Sebab, saat itu harga tangkapan menjadi anjlok. Udang hasil tangkapannya hanya dihargai Rp 70.000-Rp 80.000 per kilogram. Padahal, biasanya udang tersebut dijual Rp 90.000-Rp 120.000 per kg. Pendapatannya pun menurun, dari Rp 500.000 per hari menjadi paling tinggi Rp 300.000 per hari.
Ia juga kesulitan untuk menangkap ikan dengan harga yang lebih mahal. Dengan menggunakan perahu 2 GT, daya jelajahnya hanya bisa sekitar 20 kilometer dari bibir pantai. Jika dipaksakan hanya akan mendatangkan malapetaka karena cuaca buruk terus saja datang.
”Semua berpengaruh pada hasil tangkapan. Hasilnya kian sedikit. Saya cemas, hal itu dipengaruhi minyak yang tumpah,” ungkapnya.
Tumpahan minyak yang mencemari air laut juga mengkhawatirkan petambak udang dan ikan di pesisir utara. Endi, salah seorang petambak udang vaname di Desa Sungai Buntu, Karawang, terpaksa menghentikan sementara pengambilan air laut untuk mengisi petak-petak tambaknya.

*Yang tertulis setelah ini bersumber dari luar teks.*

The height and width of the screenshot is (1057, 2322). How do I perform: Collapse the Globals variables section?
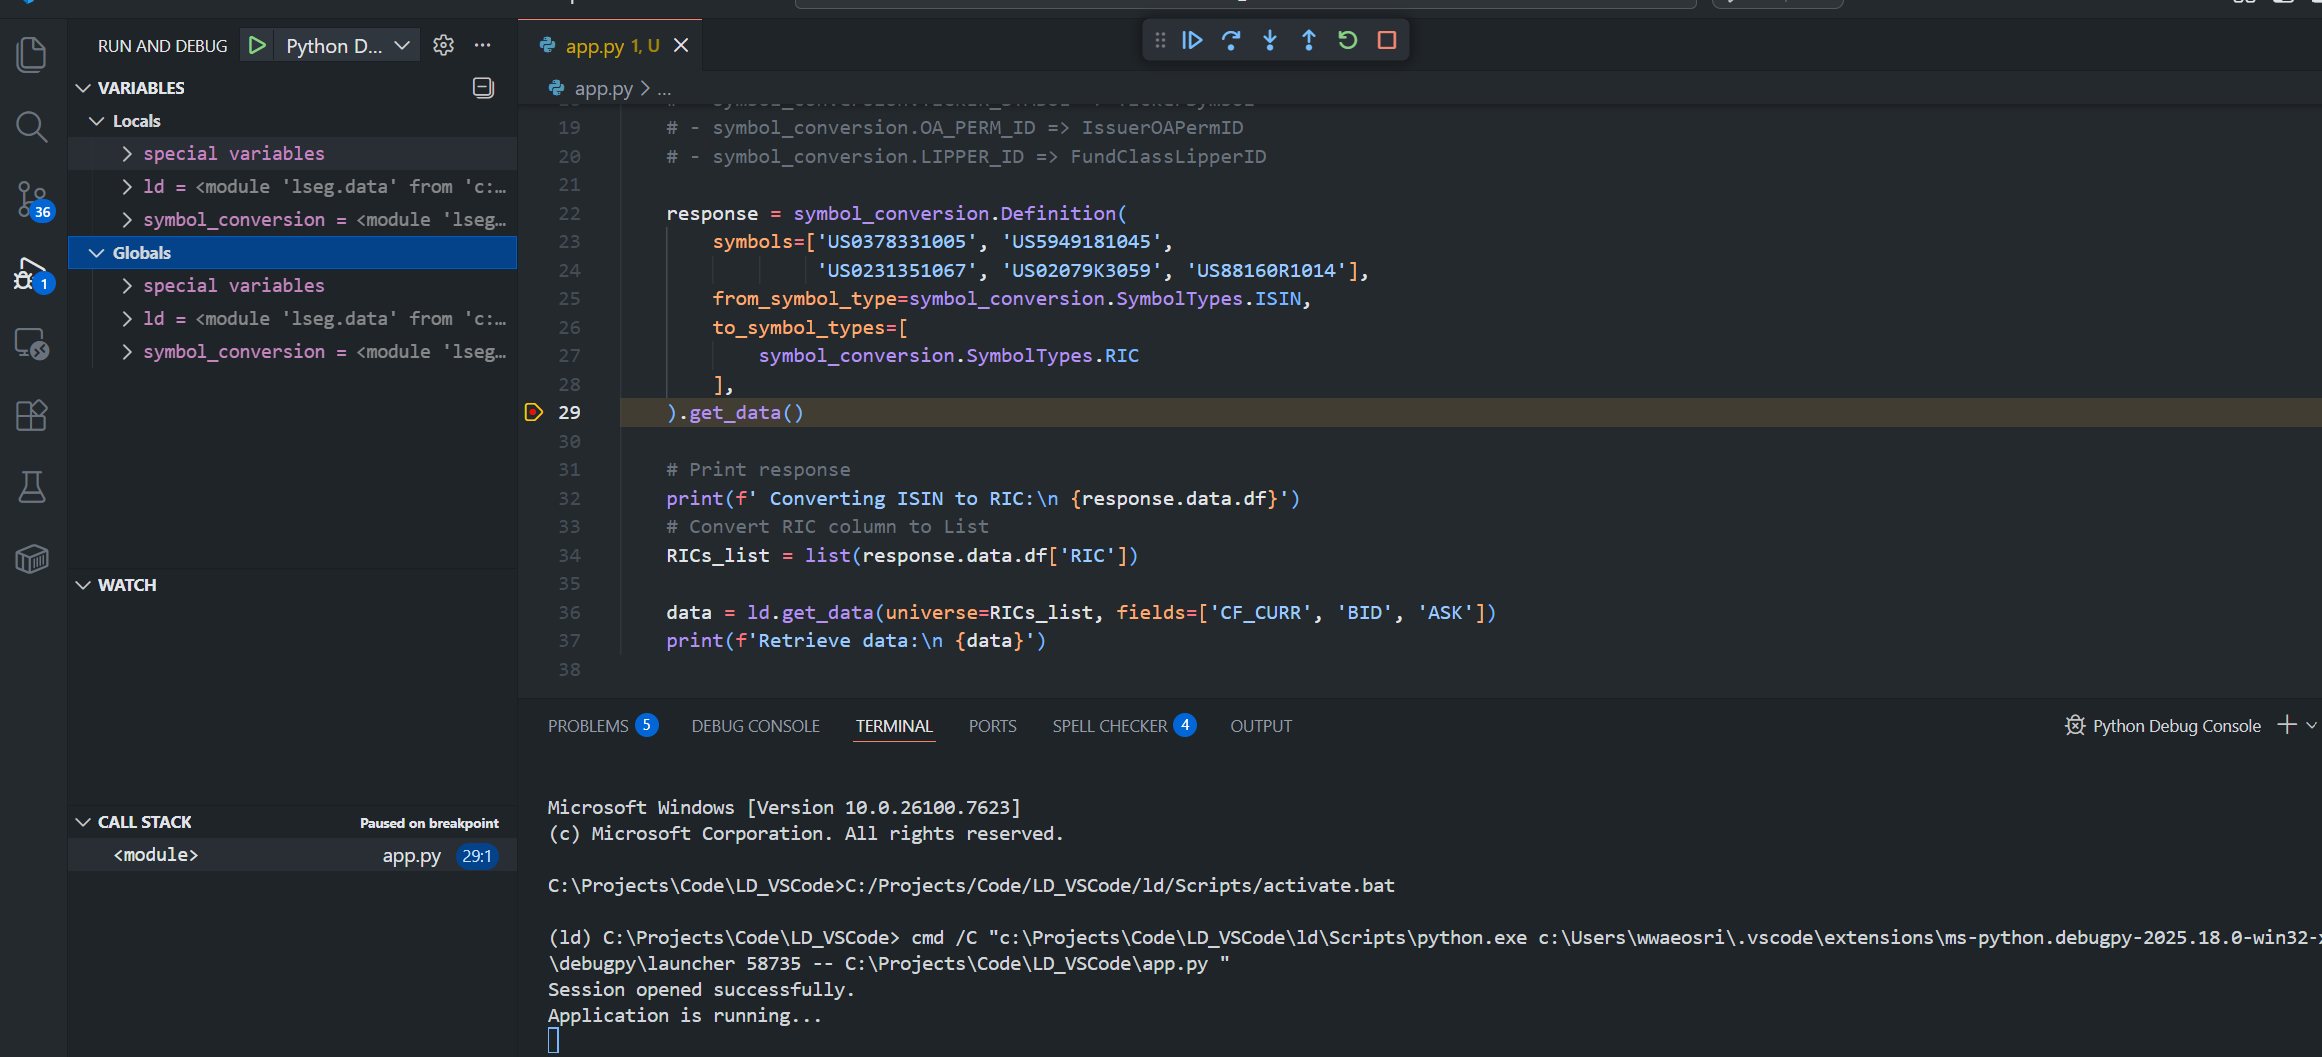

Ia masih menyimpan cadangan air laut yang bisa digunakan untuk sirkulasi penggantian air tambaknya hingga seminggu ke depan. Ia berharap kondisi air laut tersebut bisa kembali bersih agar bisa digunakan kembali untuk tambaknya.

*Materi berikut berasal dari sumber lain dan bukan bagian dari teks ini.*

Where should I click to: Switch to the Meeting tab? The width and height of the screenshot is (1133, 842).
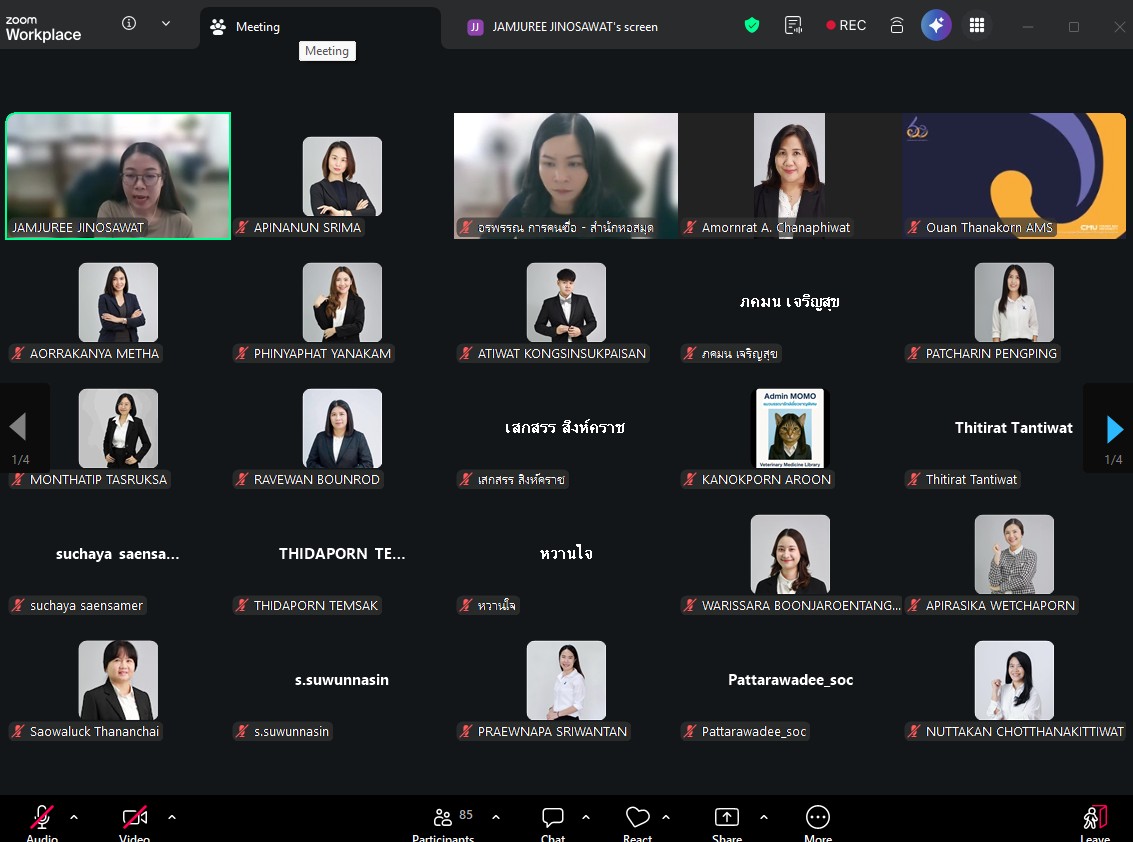(x=256, y=27)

Sementara di petakan lainnya, untuk sementara menunda proses penebaran benih udang. Ia tidak ingin mengambil risiko dan menanggung kerugian yang sama seperti yang terjadi pada dua tahun sebelumnya. Pasalnya, ia juga telah mengalami kerugian hingga miliaran rupiah akibat panen dini.
Hingga saat ini, pihak PHE ONWJ sama sekali belum memberikan kompensasi untuknya. Padahal, ia telah mengeluarkan banyak uang untuk menutup kerugian hingga memulihkan kualitas dasar tambak yang mencapai miliaran rupiah.
”Tolong permasalahan ini dituntaskan segera, jangan sampai berlarut. Kami menanti janji ditepati,” pintanya.